→ **Exercise brief**:
Within the records below, filter for lines carrying the word "Given" and copy them.

→ **Listed entries**:
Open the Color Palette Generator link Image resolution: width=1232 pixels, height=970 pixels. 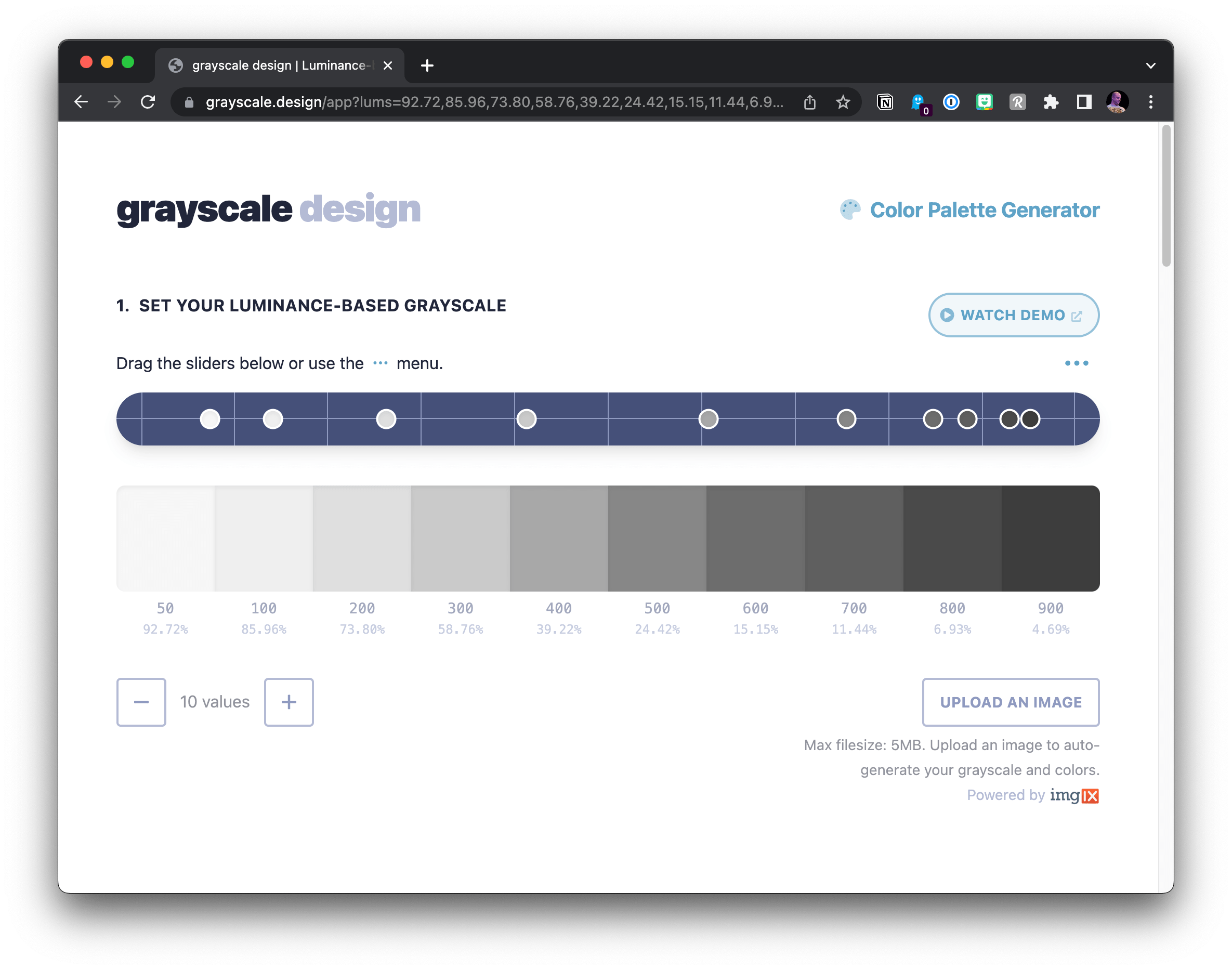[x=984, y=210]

--

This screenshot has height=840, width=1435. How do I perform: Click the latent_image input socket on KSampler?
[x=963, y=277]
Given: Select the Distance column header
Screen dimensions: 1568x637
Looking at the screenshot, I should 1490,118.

---

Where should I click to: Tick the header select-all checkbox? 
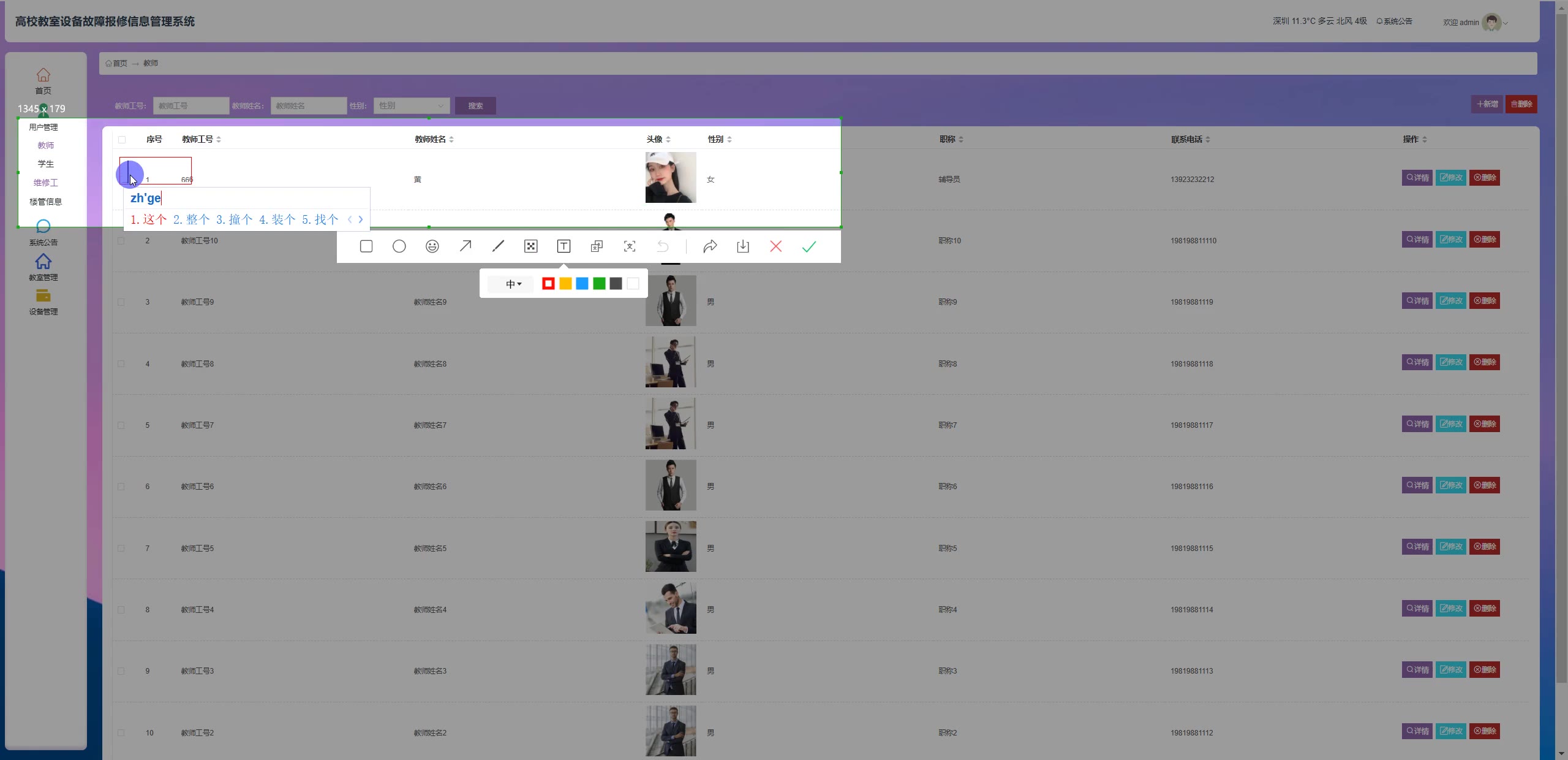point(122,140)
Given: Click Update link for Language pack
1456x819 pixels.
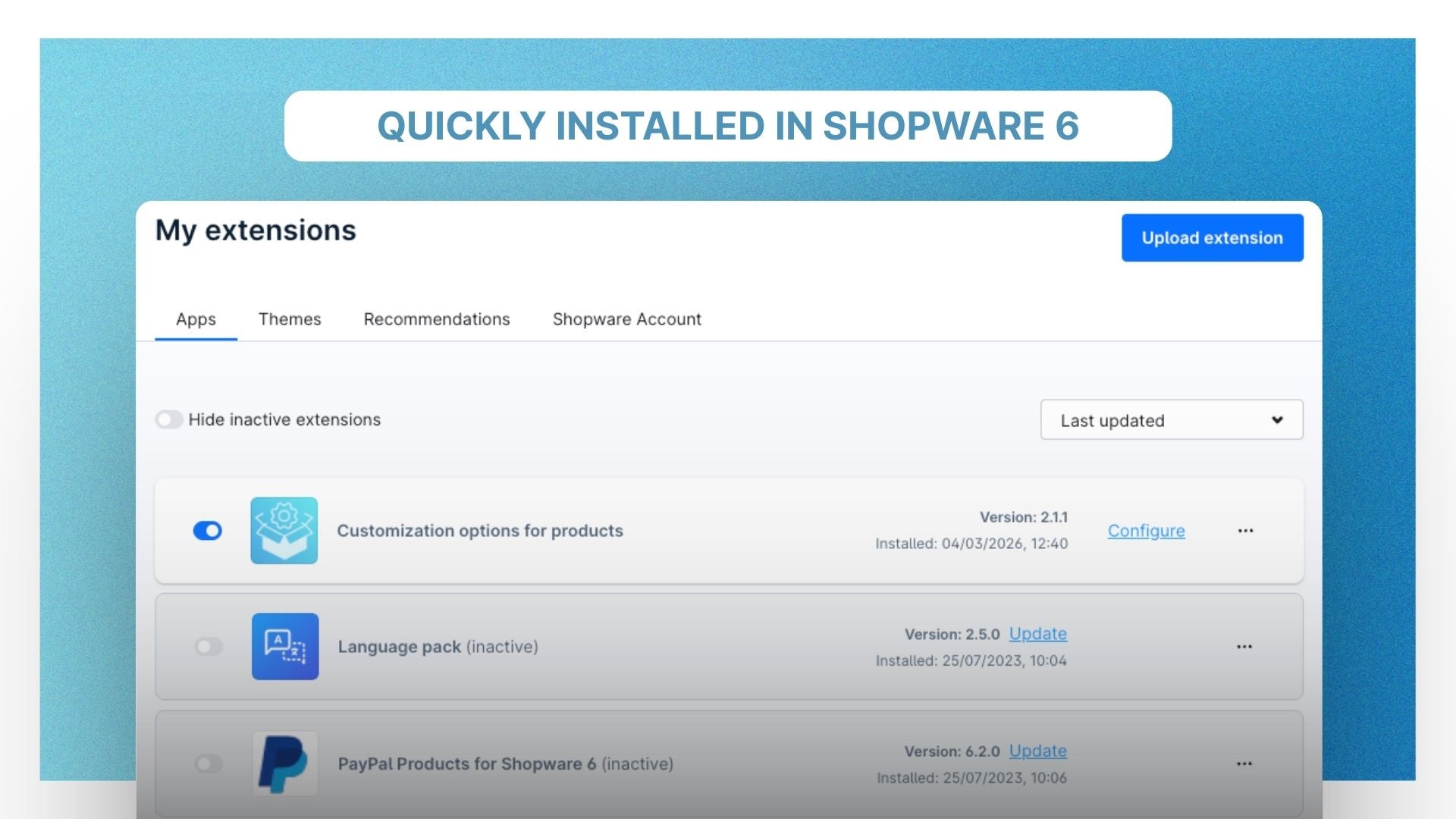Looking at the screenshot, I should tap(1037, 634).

→ **Result of this task**:
Given: Select the Distance column header
Given: Click Update link for Language pack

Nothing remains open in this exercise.